Problem to work on: Return every line of the items below that contains the word "height". Case counts.
◇ ◇ ◇ ◇
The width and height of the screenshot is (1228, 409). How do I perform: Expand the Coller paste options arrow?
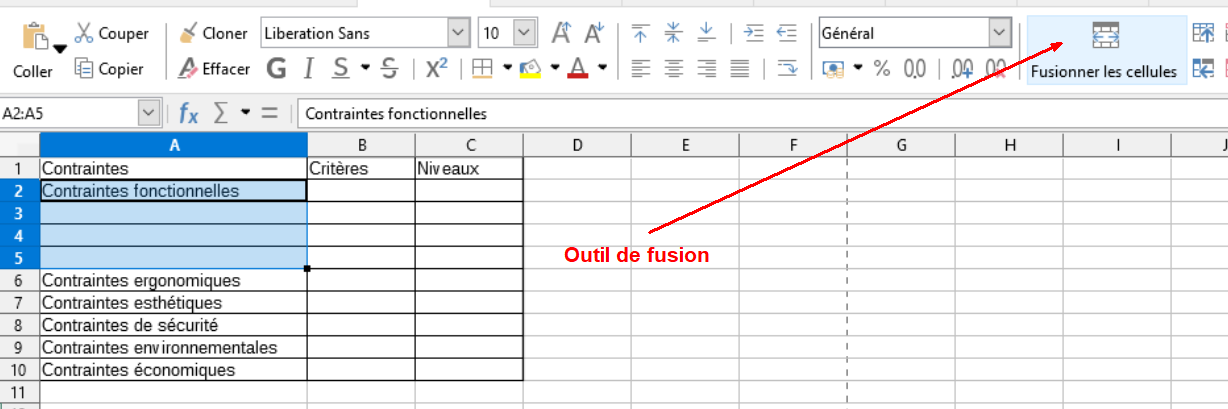60,48
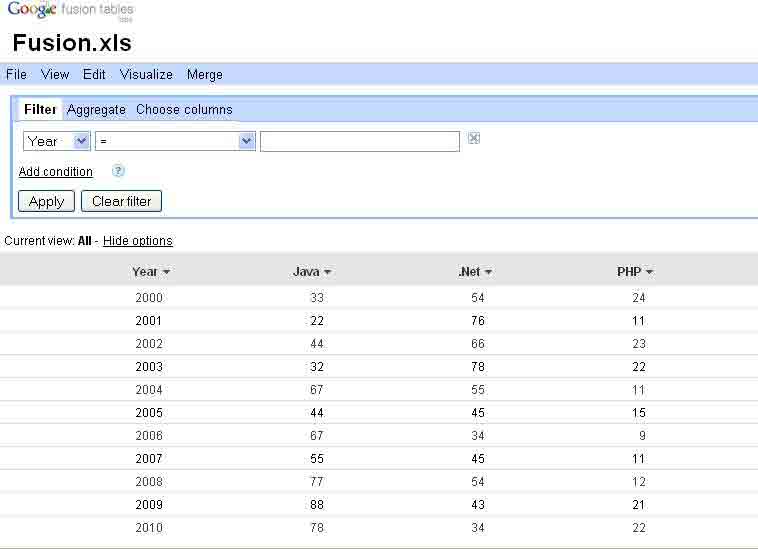Open the filter help question icon
Image resolution: width=758 pixels, height=549 pixels.
(x=118, y=171)
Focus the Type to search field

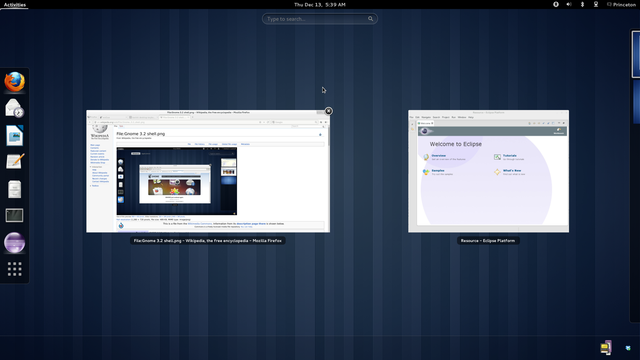click(x=320, y=19)
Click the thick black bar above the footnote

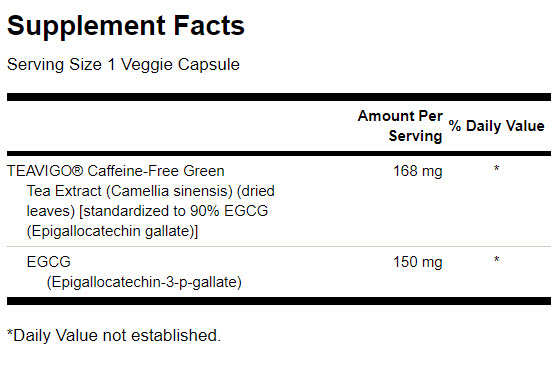[279, 301]
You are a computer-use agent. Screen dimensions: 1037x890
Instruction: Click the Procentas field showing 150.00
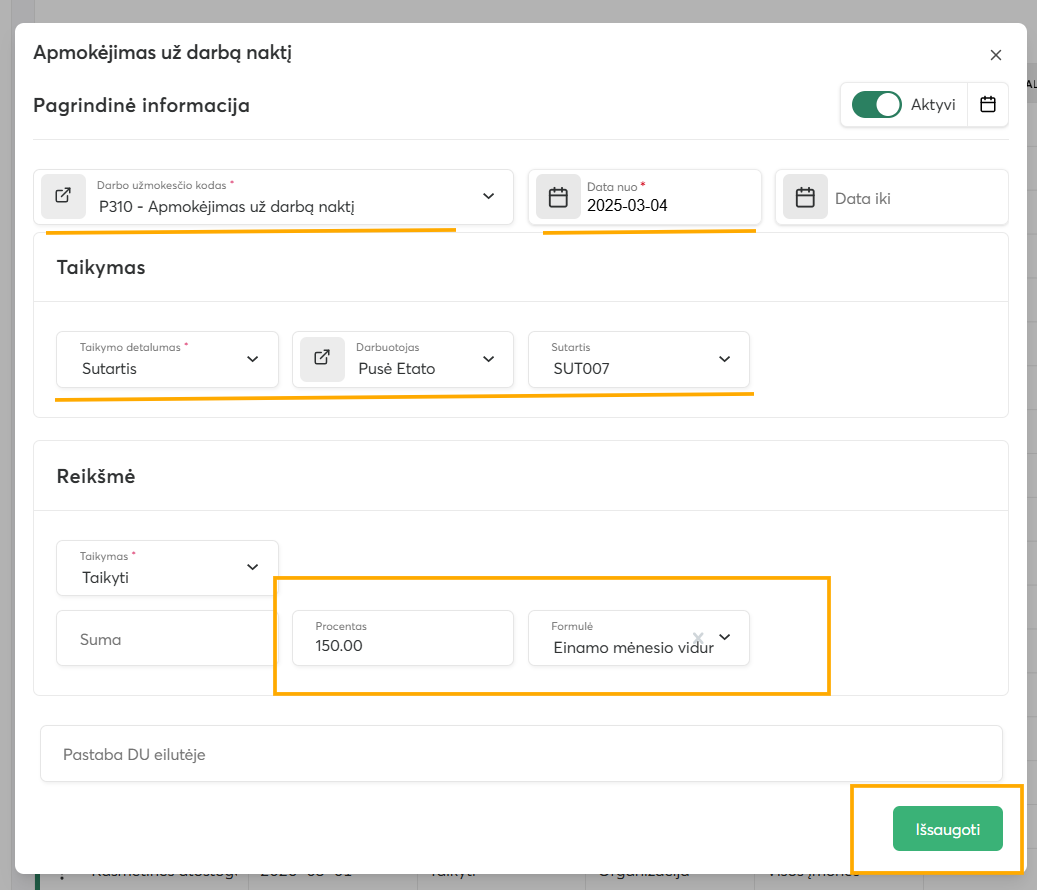point(403,638)
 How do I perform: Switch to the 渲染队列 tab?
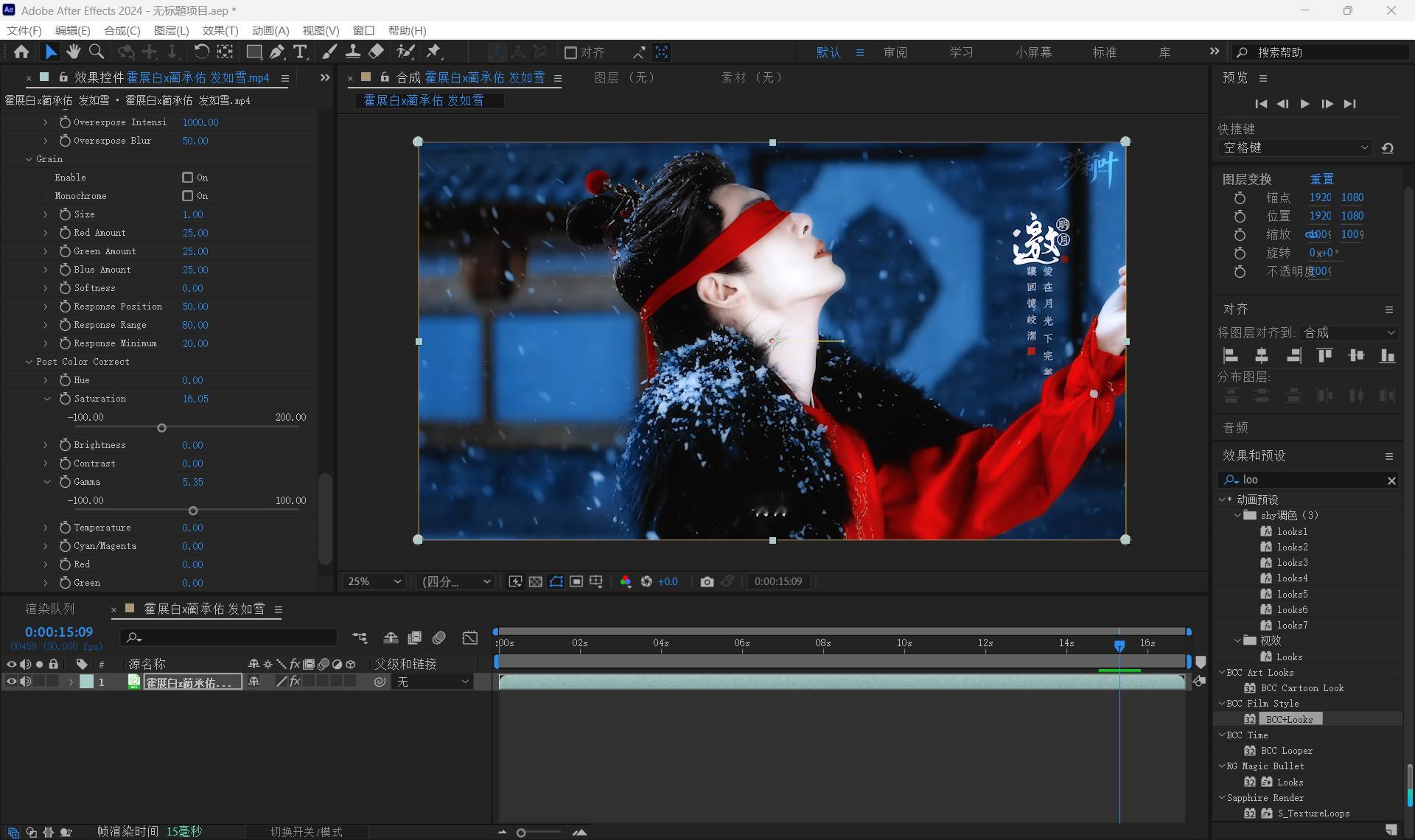[50, 609]
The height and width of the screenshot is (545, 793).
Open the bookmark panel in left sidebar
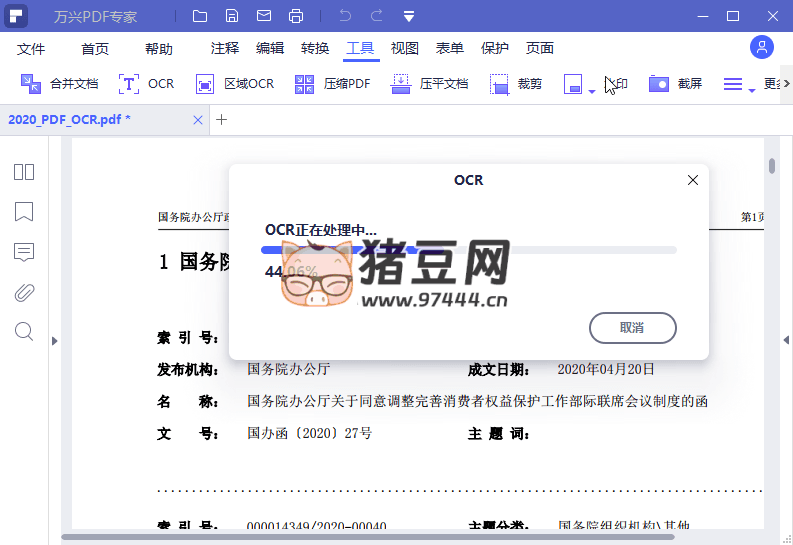click(x=24, y=212)
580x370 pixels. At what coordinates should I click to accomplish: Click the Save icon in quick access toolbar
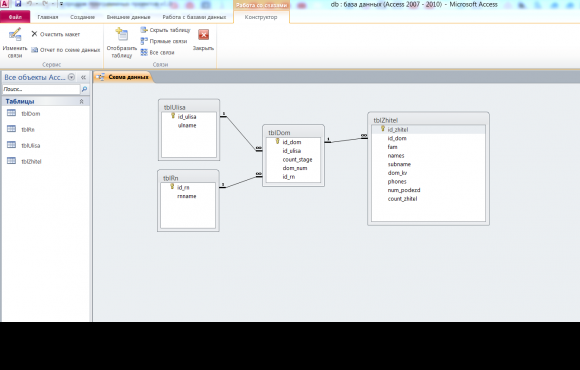[18, 4]
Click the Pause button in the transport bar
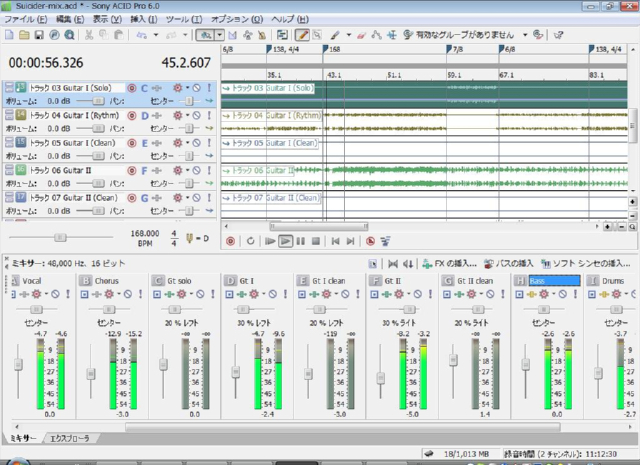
◇ ◇ ◇ ◇
Answer to this exercise:
The width and height of the screenshot is (1228, 409). How do I perform: Expand the Coller paste options arrow?
Image resolution: width=758 pixels, height=549 pixels.
The height and width of the screenshot is (545, 793).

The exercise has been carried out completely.